I’ve exclusively breastfed my kids for at least a year each, and because of a variety of circumstances I also stay at home with them full time.  Of course the choice to breastfeed v. formula feeding is a personal and fraught one, and what bothers me with the issues that Tenya raised is that the it doesn’t have to be a zero sum game to guilt mothers or discourage them from working outside the home.  It really comes down to the negative view our society takes of women in general and it’s total unwillingness to support us in our efforts to balance parenting and working outside the home.  Women are generally given little flexibility in the workplace to accomodate their efforts to breastfeed their kids, not to mention their efforts to parent their kids (and so do men, but that’s something of a different issue) and that shouldn’t be the case. 

I quit my job when I had my kids (in high stakes litigation that required crazy work hours and extensive travel) because there was absolutely no give on the part of my employer or my profession for that matter to allow me to be the parent I wanted to be.  My husband supported me in that decision, and I’m fortunate in that regard.

Comment #64: Lolagirl  on  02/18  at  02:19 PM

I would go even farther to say that in any society, no one makes it on their own.  In those rugged hunter-gatherer groups that conservatives idealize, there is very much cooperation and sharing in the groups, because that makes it easier for everyone to decide.

You can go even further. The whole American West One Man and His Gun (and His Firearm) Against the World Rugged Individualist Mythos demonstrates it too. The rugged individual depended on a company back East who made his revolver and his rifle and his ammunition, who depended on other people to farm and such to feed the workers who made the weapons and the ammo, other people who moved that stuff West and sold it, someone else who probably made his clothing (and the people who fed them), and the mechanics who built and kept the mills running and so on and so on…

Comment #65: KeithM  on  02/18  at  02:23 PM

I would go even farther to say that in any society, no one makes it on their own.

Agreed.  The thing that bugs me about free-market, fend-for-yourself types is that society is fundamentally about being able to rely on others to ensure certain needs are met.  If you know a baker, you don’t need to make your own bread, or if you know a cobbler you don’t need to make your own shoes.  Interdependence isn’t optional, and independence really just means ‘the system is working for me’.  Most of the problems people have with making their own way through life aren’t about them not trying hard enough or being unable, but with society functioning in a way that acts against them.  The capitalist mindset doesn’t help in a society our size, because it benefits people (in the short run, anyways) to rig the system in their favour, so guess what they do?  One of the funniest things I ever read was from an Ayn Rand essay, where she says something to the effect that we need “a laissez-faire capitalist system under which no party can gain an advantage”.  I had to put the book down because I was laughing too hard—history has shown us time and time again that unregulated capitalism leads to people creating their own advantages, to the detriment of others.

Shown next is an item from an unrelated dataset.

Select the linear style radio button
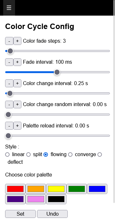The height and width of the screenshot is (223, 115). click(x=7, y=155)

“The Myth Of The Self-Made Man” comes to mind here…

Comment #66: Jayn Newell  on  02/18  at  02:25 PM

Tenya @ 62: all milk begins to degrade as soon as it is expressed.  This is true whether the milk came from a whale, goat or human. 
“Best” is a loaded term. 
The idea that fresh, direct breast milk might be the most nutricious may well be true.  It may even develop facial muscles differently, which should lead to developing a better nipple not making mom the sole provider [some women can’t breast feed, others don’t produce enough milk and still more do not want to do so while they will want their child to have those same advantages of proper facial development (really?!?)].
I strongly disagree that a slight difference in nutricianal value makes this method “best.” 
It is not best for the baby if brest-direct on-demand leaves the mother depressed and feeling trapped, does not allow for the father to take as active a role in parenting, and exhausts the mother due to her being the one up every time the baby might be hungry.  If only the mother can feed the kid, she may as well be the one getting up and available 24/7 concentrating on the kid - this would become the default (where we’ve been before and escaped).  It does not help the baby in bonding with both parents, as only mom will be bonding.

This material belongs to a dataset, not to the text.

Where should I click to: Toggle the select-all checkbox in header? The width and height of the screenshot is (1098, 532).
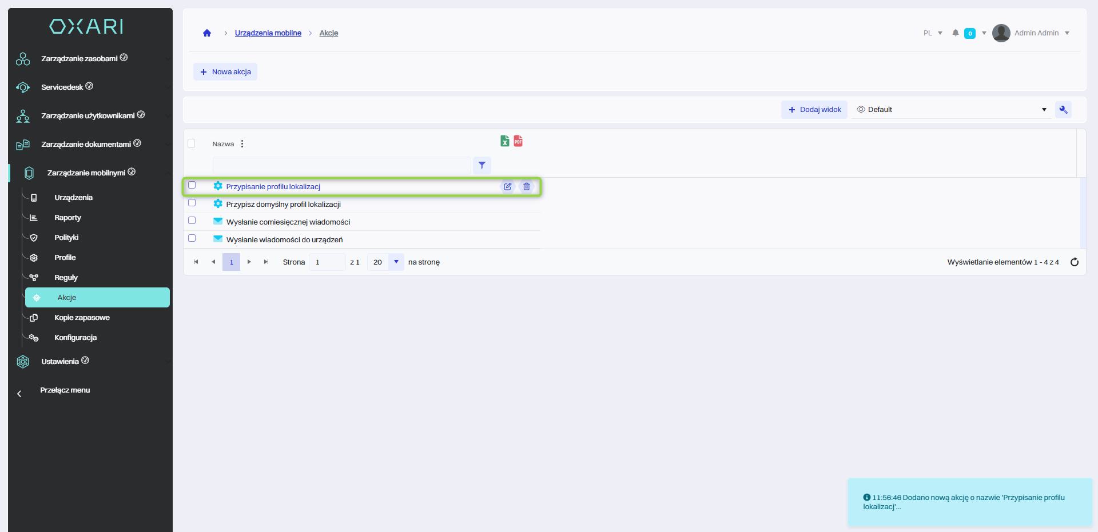tap(192, 143)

Comment #67: helen w. h.  on  02/18  at  02:26 PM

Which is not to say that if someone wants to stay with their kids and has the temperment to do so, they shouldn’t be able to do that (like LolaGirl) without people giving them shit. 
“Best” is not a word that should be used as an absolute in any discussion of parenthood, especially not by liberal progressives.  “Best” implies absolutes, static states, no possible variation of circumstances.  Not reality, in other words.

Comment #68: helen w. h.  on  02/18  at  02:33 PM

Agree with Helen H.  “Best” should mean best for the whole family, which includes the Mom and Dad and other siblings, not just the absolute best nutrition etc.. for the one particular child.  If Mom is depressed, constantly overtired, in pain, etc.. due to living out some idealized 24/7 breastfeeding role, then that is not in the best interest of the child either.  Some people have the personality and stamina to do that 100% lactation thing, some do not.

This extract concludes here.